Matt Klein speaks at KubeCon
Matt Klein, software engineer at Lyft, presents the company’s experiences with service mesh architectures at KubeCon.

Kubernetes networking will cozy up with service mesh next year

Linkerd is one of the most well-known and widely used tools among the multiple open source service mesh projects in various stages of development. However, Envoy has gained notoriety because it underpins a fresh approach to the centralized management layer, called Istio. This month, Buoyant also introduced a better performing and efficient successor to Linkerd, called Conduit.
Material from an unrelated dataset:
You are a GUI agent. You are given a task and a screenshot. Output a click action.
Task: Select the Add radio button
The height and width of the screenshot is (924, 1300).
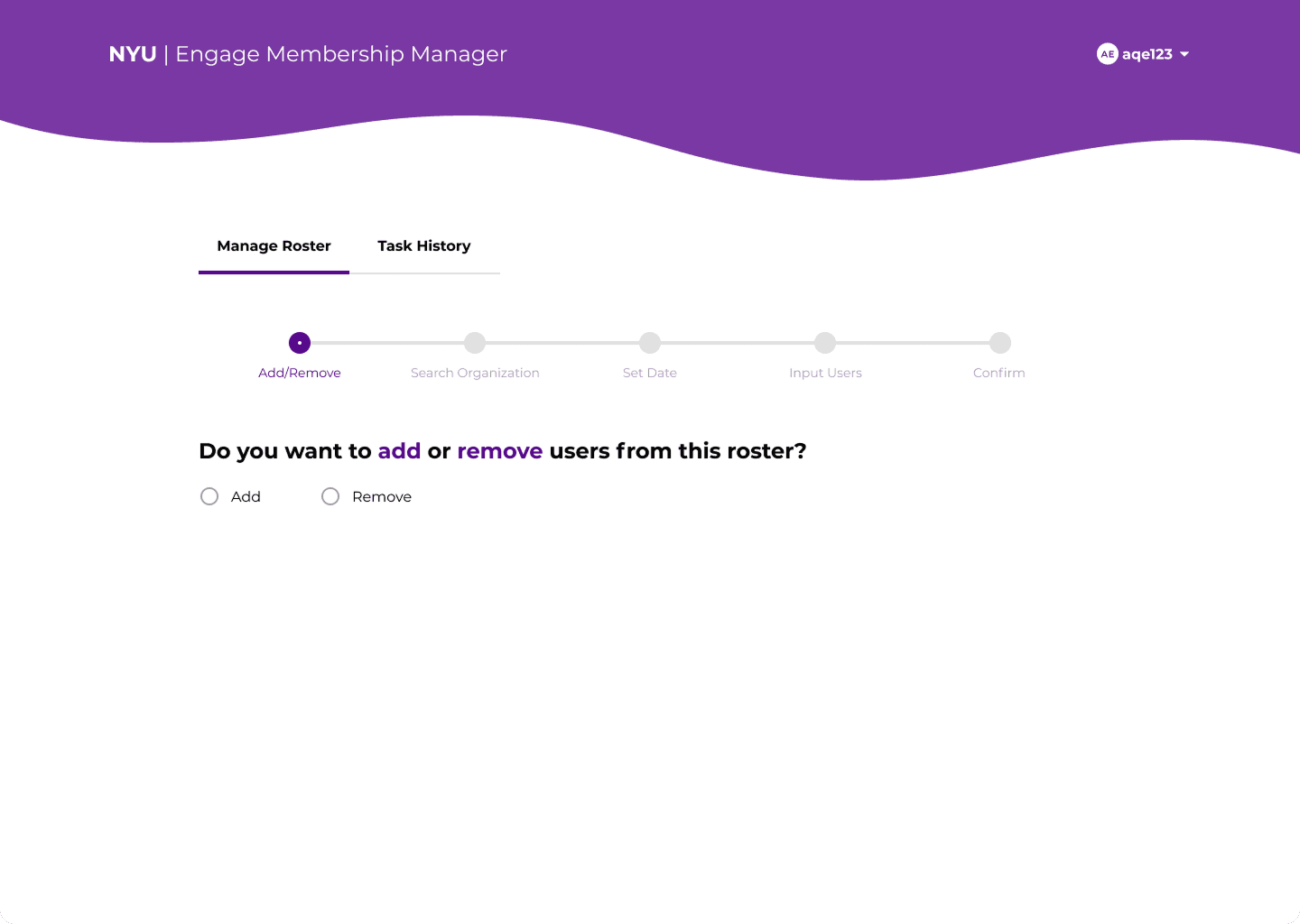209,496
Linkerd gave us a look behind the scenes of our apps … Some things were deployed in strange ways, and microservices will change those deployments, including the service mesh that moves us to a more modern infrastructure.
Borys Pierovsoftware developer, National Center for Biotechnology Information

It’s still too early for any of these projects to be declared the winner. The Cloud Native Computing Foundation (CNCF) invited Istio’s developers, which include IBM, Microsoft and Lyft, to make the Istio CNCF project, CNCF COO Chris Aniszczyk said at KubeCon. But Buoyant also will formally present Conduit to the CNCF next year, and multiple projects could coexist within the foundation, Aniszczyk said.

Kubernetes networking challenges led Gannett’s USA Today Network to create its own “terrible, over-orchestrated” service mesh-like system, in the words of Ronald Lipke, senior engineer on the USA Today platform-as-a-service team, who presented on the organization’s Kubernetes experience at KubeCon. HAProxy and the Calico network management system have supported Kubernetes networking in production so far, but there have been problems under this system with terminating nodes cleanly and removing them from Calico quickly so traffic isn’t misdirected.
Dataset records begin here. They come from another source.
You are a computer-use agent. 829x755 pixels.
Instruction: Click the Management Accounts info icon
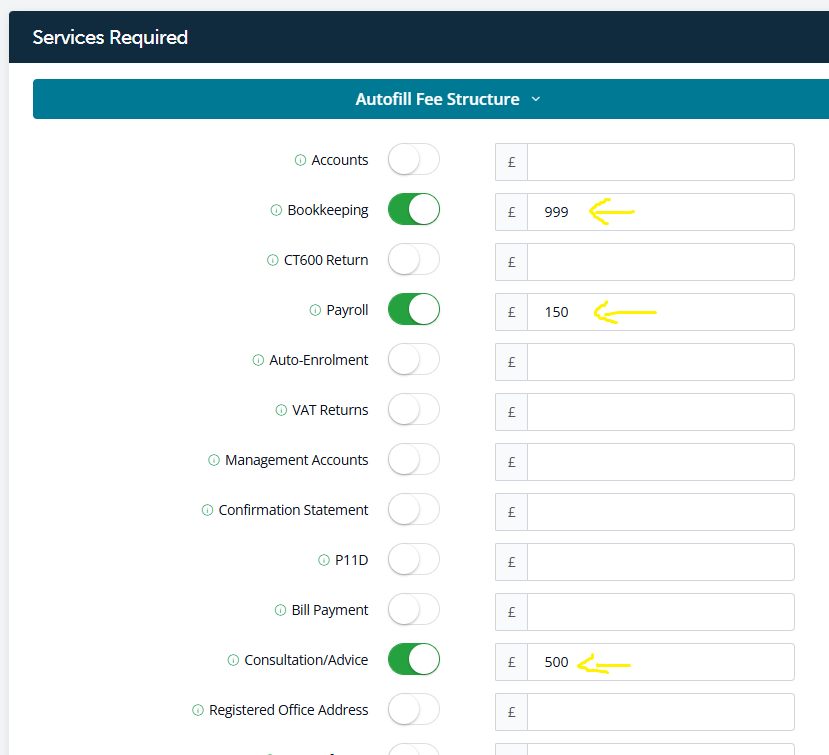(214, 460)
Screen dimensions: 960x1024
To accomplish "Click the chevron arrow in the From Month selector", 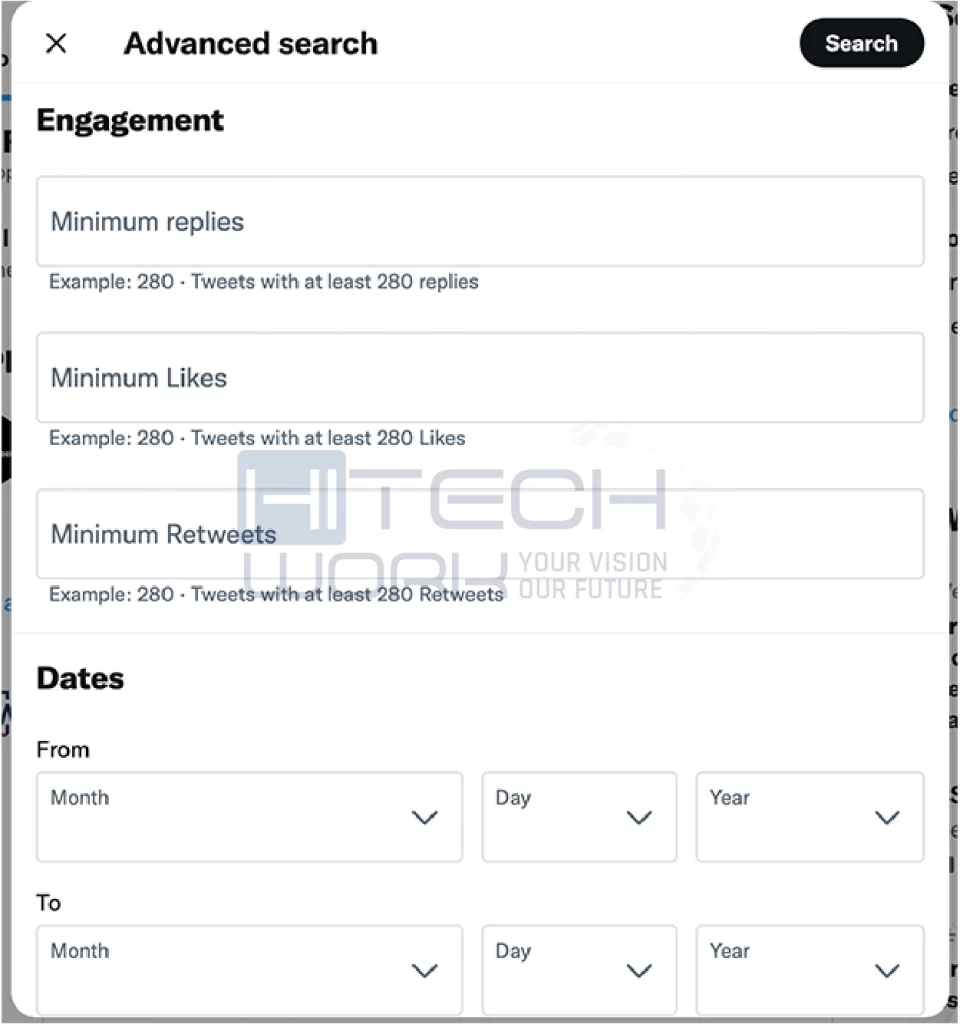I will 424,818.
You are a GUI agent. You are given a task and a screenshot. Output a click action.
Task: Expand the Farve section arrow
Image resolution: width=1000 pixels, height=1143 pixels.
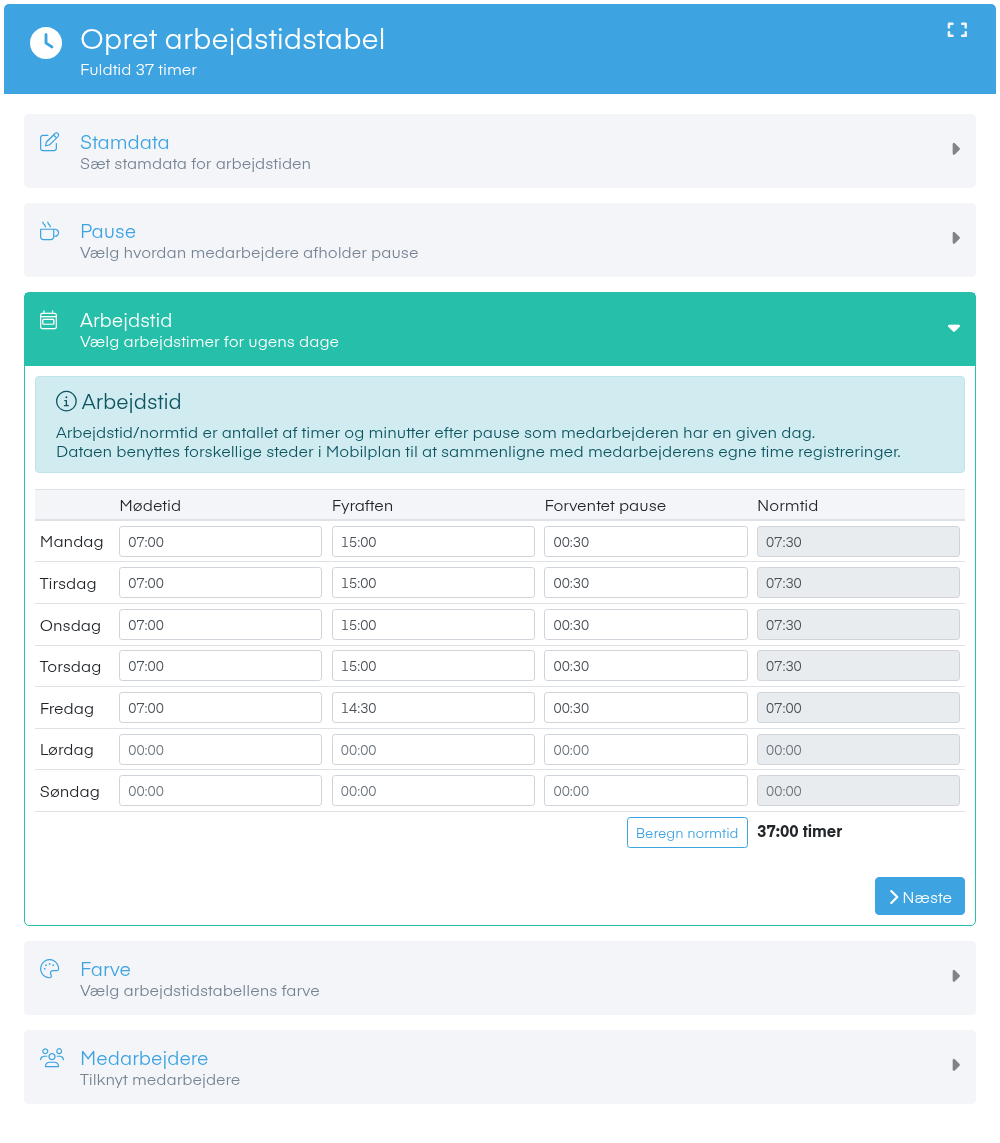(x=956, y=976)
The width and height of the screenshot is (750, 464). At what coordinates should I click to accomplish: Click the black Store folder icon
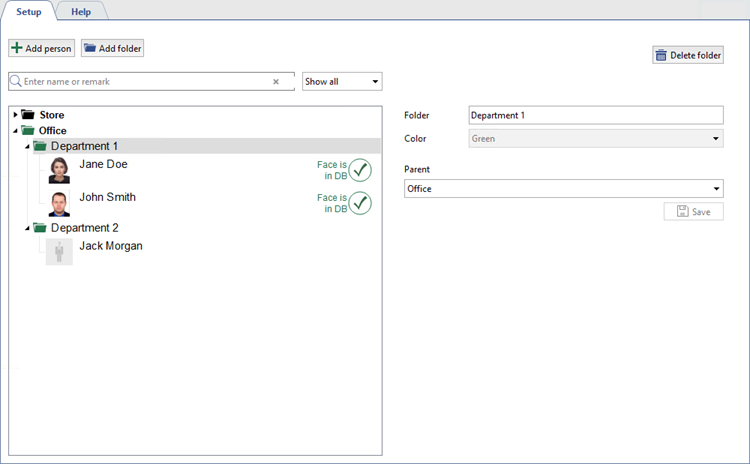pyautogui.click(x=28, y=115)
Lipke likes the service mesh approach, but it’s not yet a top priority for his team at this early stage of Kubernetes deployment. “No one’s really asking for it yet, so it’s taken a back seat,” he said.

This will change in the new year. The company plans to rethink the HAproxy approach to reduce its cloud resource costs and improve network tracing for monitoring purposes. The company has done proof-of-concept evaluations around Linkerd and plans to look at Conduit, he said in an interview after his KubeCon session.